» PROBLEM 1
According to the patch email, on which targets was the respin regtested?

» PASSAGE GIVEN
[PATCH][GCC][AArch64] Dot Product SIMD patterns [Patch (5/8)]

Thu Oct 12 15:49:00 GMT 2017

> -----Original Message-----
> From: Richard Earnshaw (lists) [mailto:Richard.Earnshaw@arm.com]
> Sent: 12 October 2017 13:58
> To: Tamar Christina; James Greenhalgh
> Cc: gcc-patches@gcc.gnu.org; nd; Marcus Shawcroft
> Subject: Re: [PATCH][GCC][AArch64] Dot Product SIMD patterns [Patch
> (5/8)]
> 
> On 06/10/17 13:45, Tamar Christina wrote:
> > Hi All,
> >
> > This is a respin with the feedback suggested.
> >
> > Regtested on arm-none-eabi, armeb-none-eabi, aarch64-none-elf and
> > aarch64_be-none-elf with no issues found.
> >
> > Ok for trunk?
> >
> > gcc/
> > 2017-10-06  Tamar Christina  <tamar.christina@arm.com>
> >
> >         * config/aarch64/aarch64-builtins.c
> >         (aarch64_types_quadopu_lane_qualifiers): New.
> >         (TYPES_QUADOPU_LANE): New.
> >         * config/aarch64/aarch64-simd.md (aarch64_<sur>dot<vsi2qi>): New.
> >         (<sur>dot_prod<vsi2qi>, aarch64_<sur>dot_lane<vsi2qi>): New.
> >         (aarch64_<sur>dot_laneq<vsi2qi>): New.
> >         * config/aarch64/aarch64-simd-builtins.def (sdot, udot): New.
> >         (sdot_lane, udot_lane, sdot_laneq, udot_laneq): New.
> >         * config/aarch64/iterators.md (sur): Add UNSPEC_SDOT,
> UNSPEC_UDOT.

» PROBLEM 2
In the records, write out the lines starting with the line with "The height and" and going on through the line with "point(362,186)", but switch "green" to "red" and keep everything else the same. Leave the pictures out of your answer.

» TASK INPUTS
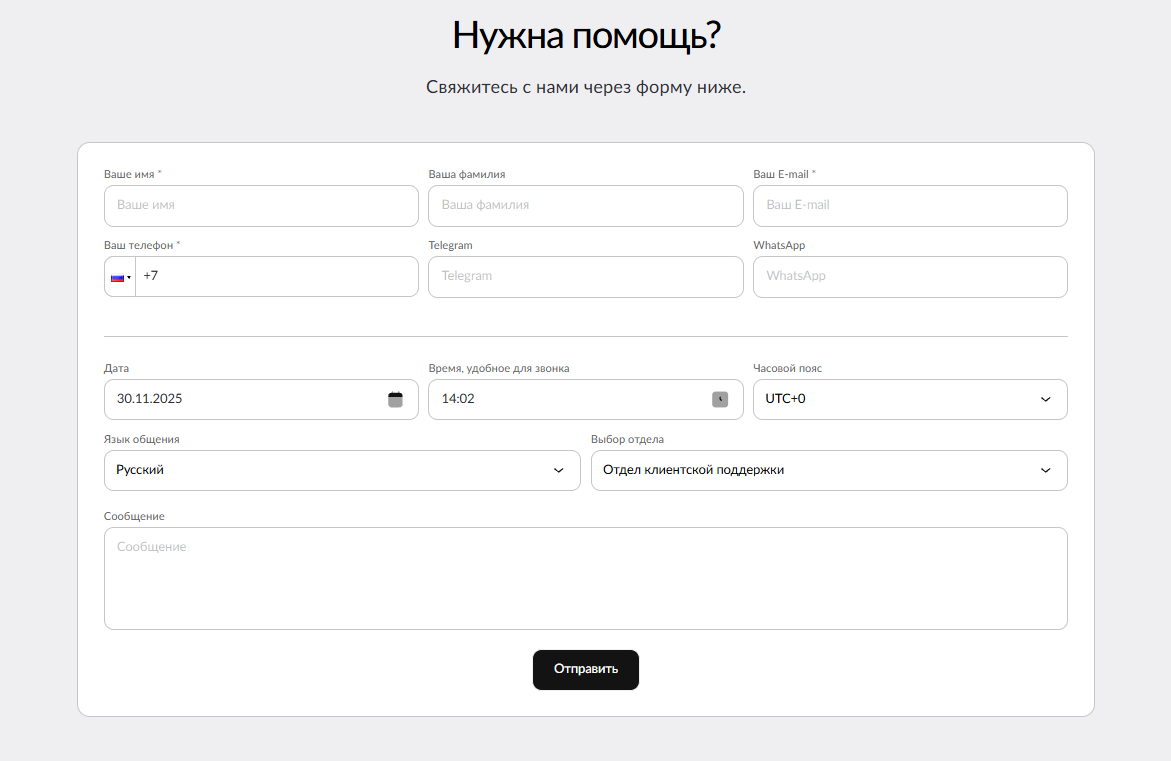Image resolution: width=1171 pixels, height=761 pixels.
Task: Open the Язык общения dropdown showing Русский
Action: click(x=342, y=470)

---

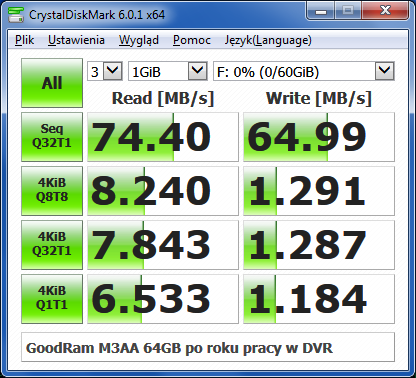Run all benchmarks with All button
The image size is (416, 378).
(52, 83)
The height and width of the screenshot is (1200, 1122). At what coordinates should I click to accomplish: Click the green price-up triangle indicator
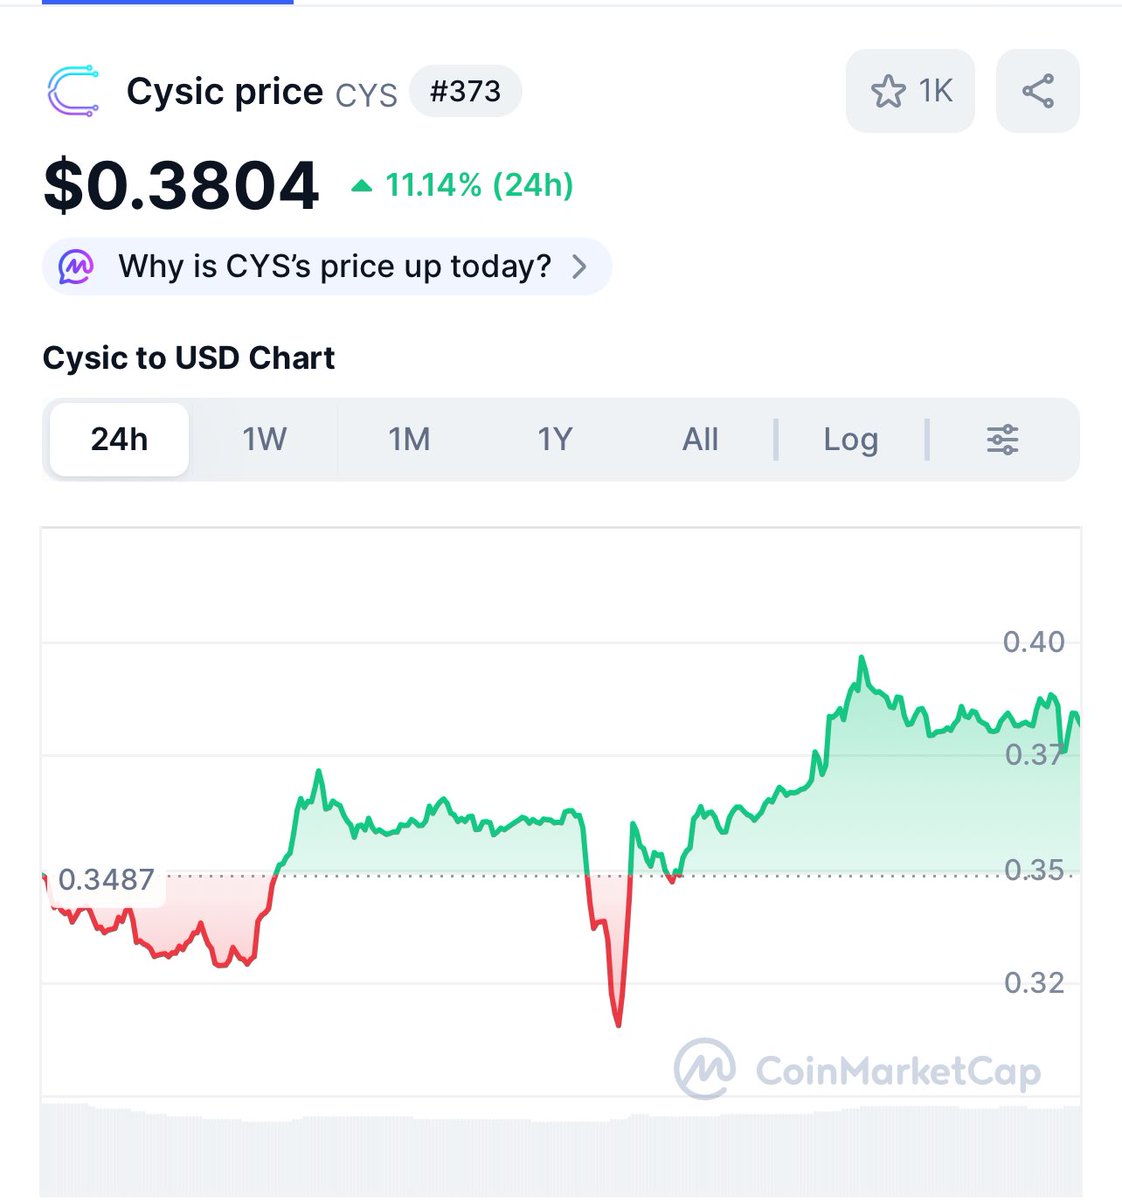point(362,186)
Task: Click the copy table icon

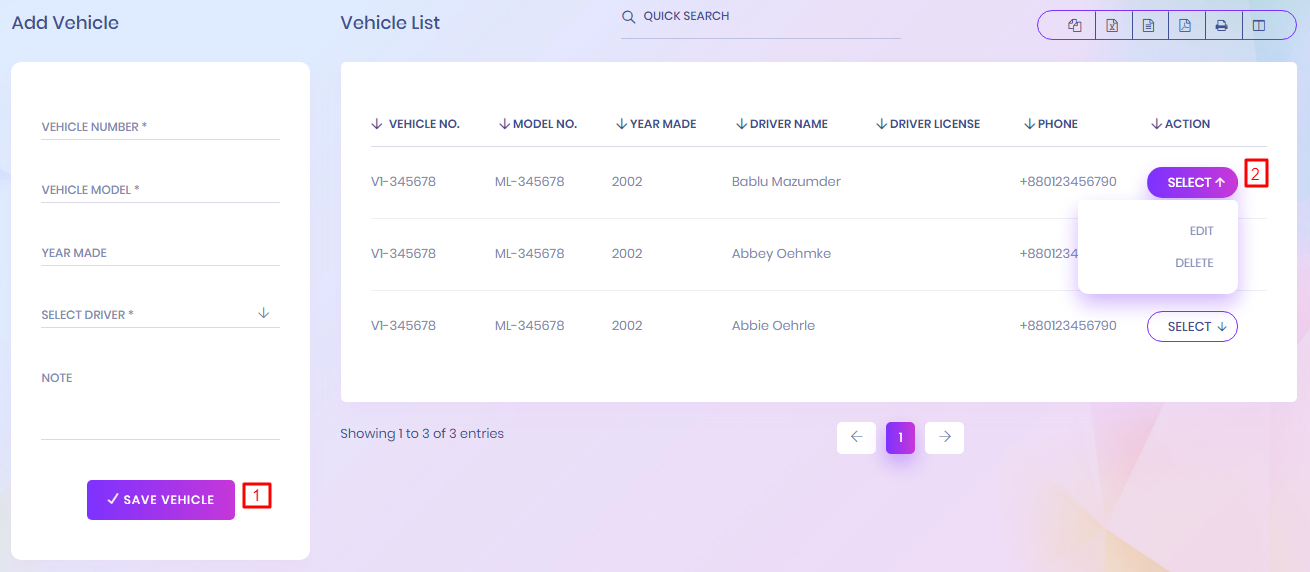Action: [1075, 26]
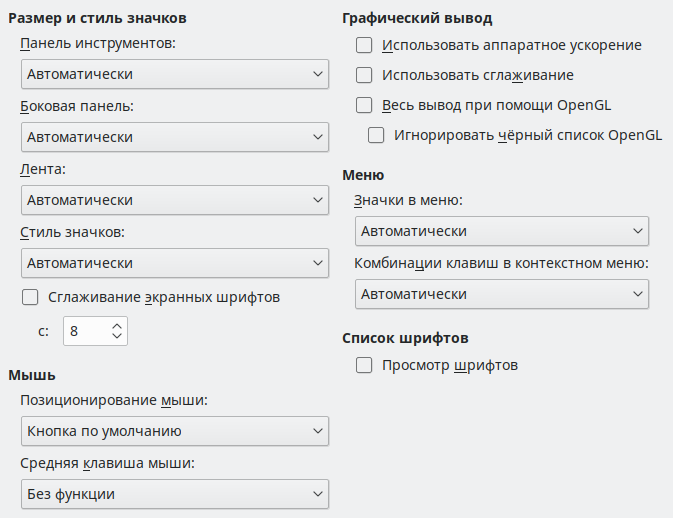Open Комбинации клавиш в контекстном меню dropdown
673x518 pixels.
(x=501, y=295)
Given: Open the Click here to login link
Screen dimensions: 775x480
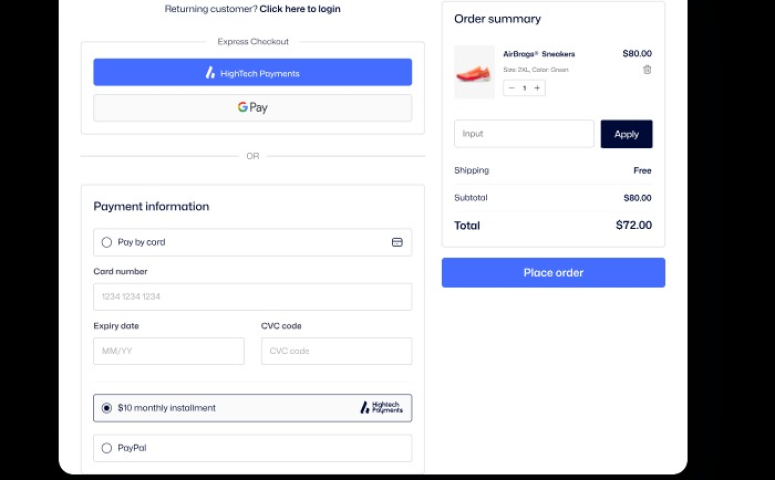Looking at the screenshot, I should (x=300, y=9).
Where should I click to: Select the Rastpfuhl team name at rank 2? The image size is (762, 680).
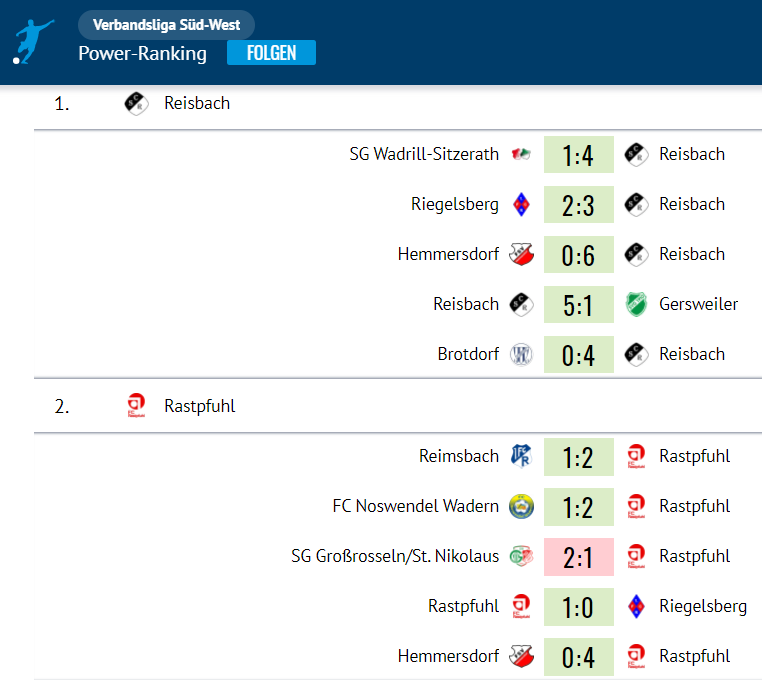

» TASK RESPONSE 1
arm-none-eabi, armeb-none-eabi, aarch64-none-elf and aarch64_be-none-elf

» TASK RESPONSE 2
The height and width of the screenshot is (1200, 1122). At what coordinates should I click to accomplish: Click the red price-up triangle indicator
point(362,186)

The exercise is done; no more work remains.